# [TEXT SECTION]
★ ★ ★ ★ ★ ★ ★

David D. Limbrick Jr. to succeed Tae Sung Park, now vice chairman of the Department of Neurosurgery

by Tamara BhandariJune 8, 2016

Limbrick
Limbrick

David D. Limbrick Jr., MD, PhD, has been named director of the Division of Pediatric Neurosurgery at Washington University School of Medicine in St. Louis and neurosurgeon-in-chief at St. Louis Children’s Hospital.

Limbrick succeeds Tae Sung Park, MD, who has served as director since 1989. Park has assumed the role of vice chairman of the Department of Neurosurgery.

“David is a great neurosurgeon-scientist,” said Ralph G. Dacey Jr., MD, head of the Department of Neurosurgery. “He is also an outstanding surgeon, clinician and humanitarian. His research on hydrocephalus and a developmental abnormality called Chiari malformation holds great promise for changing the way we take care of children with these conditions.”

Limbrick joined the department in 2008 as an assistant professor of neurosurgery and pediatrics and was promoted to associate professor in 2014. His research focuses on surgical treatments and follow-up care for Chiari malformation, an abnormality in which the lowest portion of the brain descends through the base of the skull into the spinal canal in the neck. This results in fluid building up within the spinal cord, causing pain, weakness, loss of sensation and paralysis.

★ ★ ★ ★ ★ ★ ★

# [PROVIDED RECORDS]
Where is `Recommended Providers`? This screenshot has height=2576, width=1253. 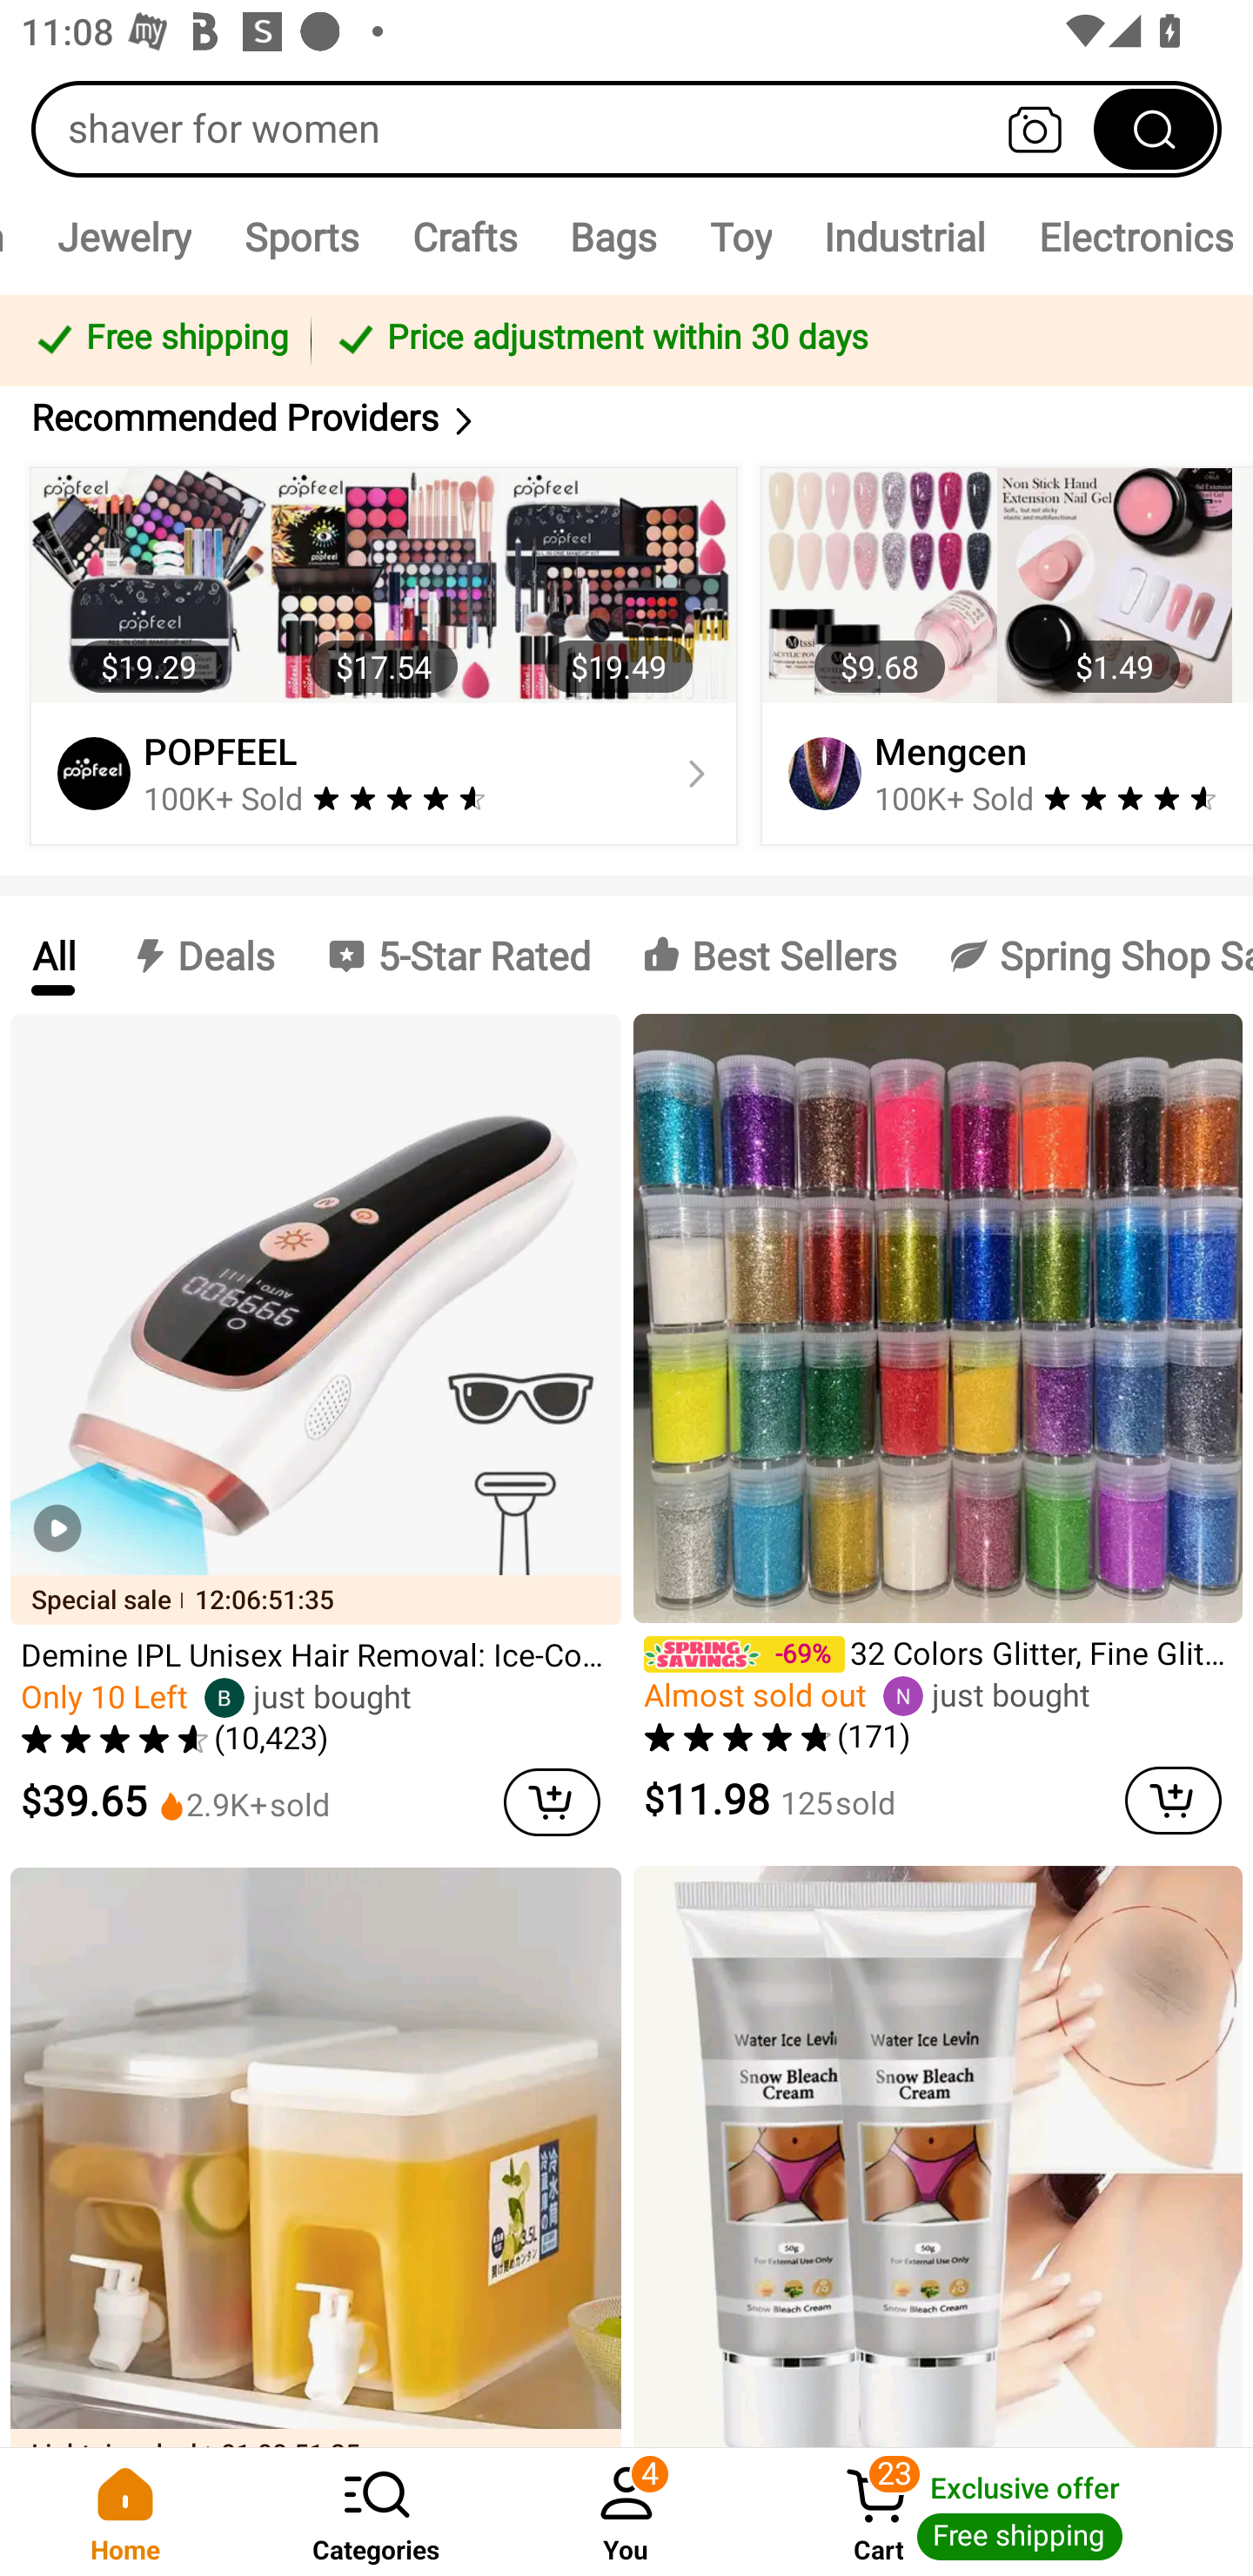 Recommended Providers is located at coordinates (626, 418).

★ ★ ★ ★ ★ ★ ★

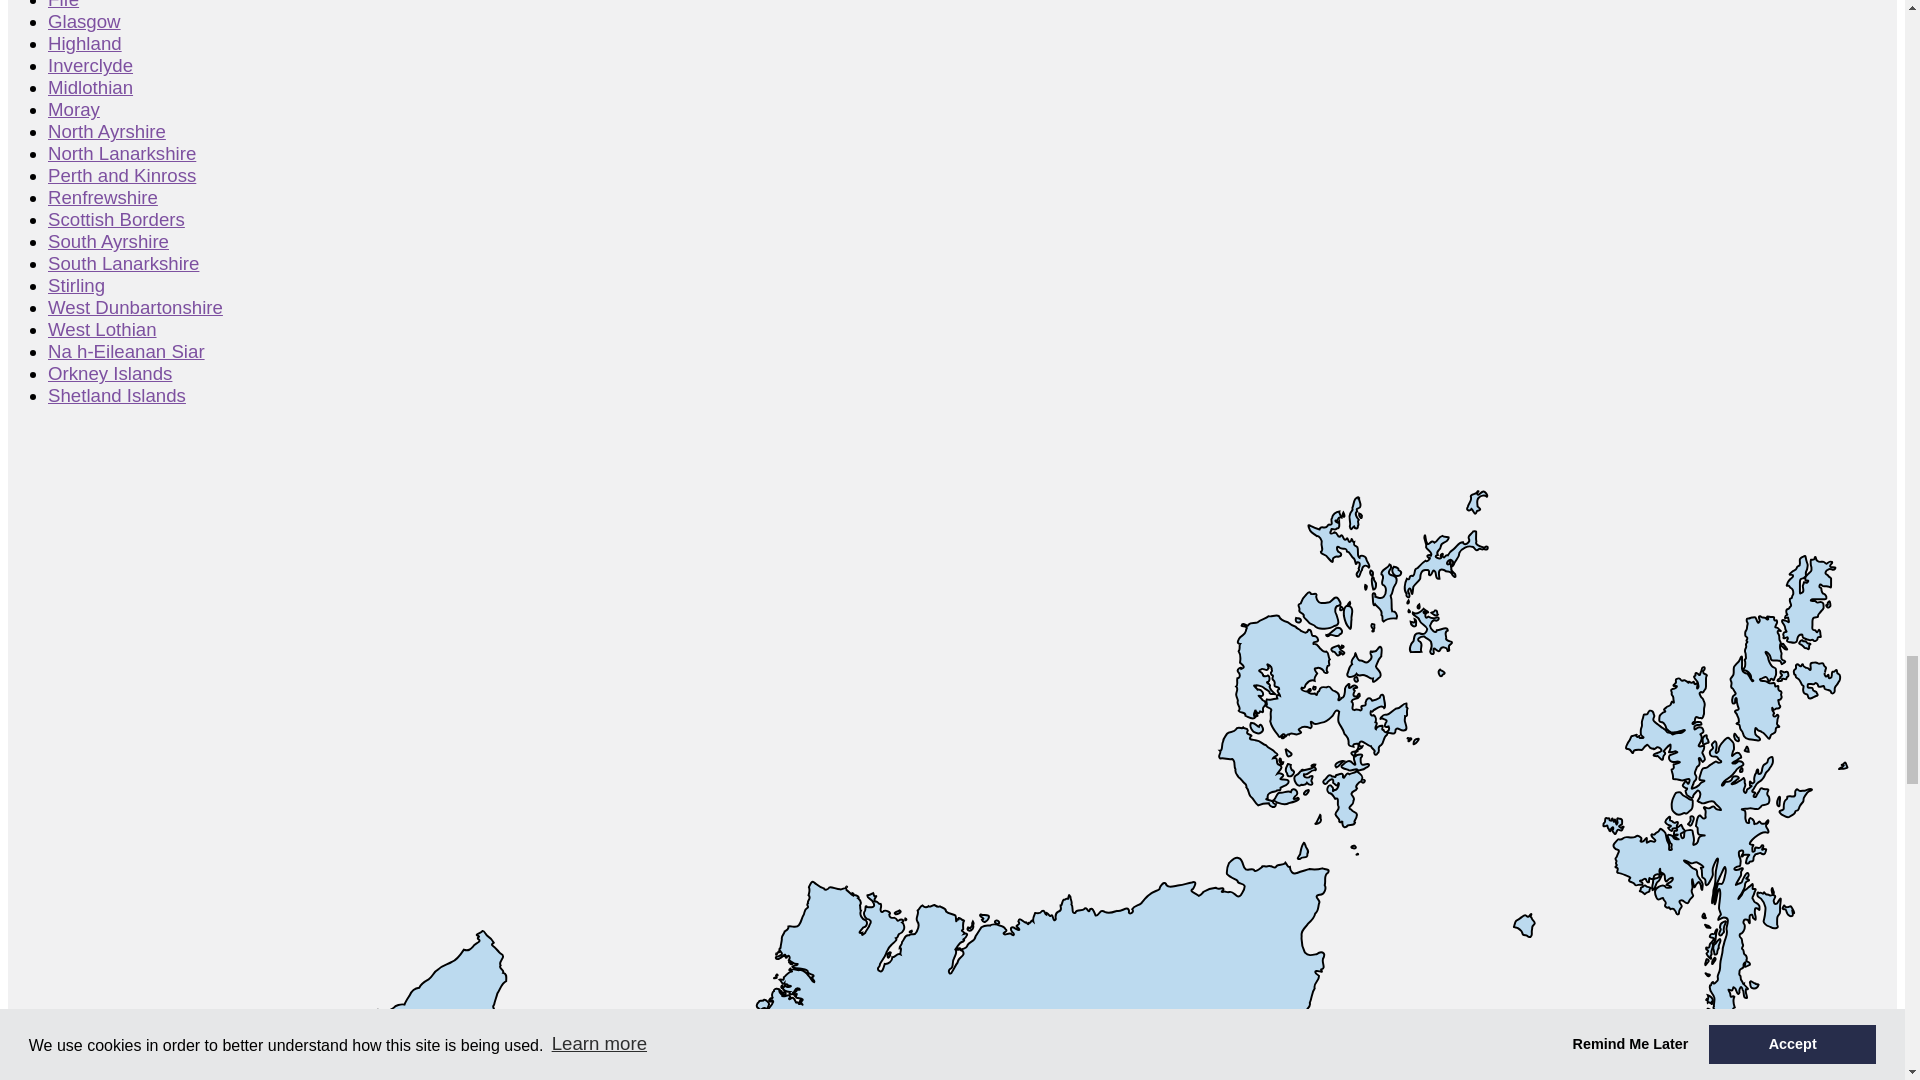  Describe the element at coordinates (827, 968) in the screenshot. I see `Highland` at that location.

★ ★ ★ ★ ★ ★ ★

# [AIM OF THE EXERCISE]
Write out the whole text above about David D. Limbrick Jr.'s appointment, word for word.

# [EXERCISE OUTPUT]
David D. Limbrick Jr. to succeed Tae Sung Park, now vice chairman of the Department of Neurosurgery

by Tamara BhandariJune 8, 2016

Limbrick
Limbrick

David D. Limbrick Jr., MD, PhD, has been named director of the Division of Pediatric Neurosurgery at Washington University School of Medicine in St. Louis and neurosurgeon-in-chief at St. Louis Children’s Hospital.

Limbrick succeeds Tae Sung Park, MD, who has served as director since 1989. Park has assumed the role of vice chairman of the Department of Neurosurgery.

“David is a great neurosurgeon-scientist,” said Ralph G. Dacey Jr., MD, head of the Department of Neurosurgery. “He is also an outstanding surgeon, clinician and humanitarian. His research on hydrocephalus and a developmental abnormality called Chiari malformation holds great promise for changing the way we take care of children with these conditions.”

Limbrick joined the department in 2008 as an assistant professor of neurosurgery and pediatrics and was promoted to associate professor in 2014. His research focuses on surgical treatments and follow-up care for Chiari malformation, an abnormality in which the lowest portion of the brain descends through the base of the skull into the spinal canal in the neck. This results in fluid building up within the spinal cord, causing pain, weakness, loss of sensation and paralysis.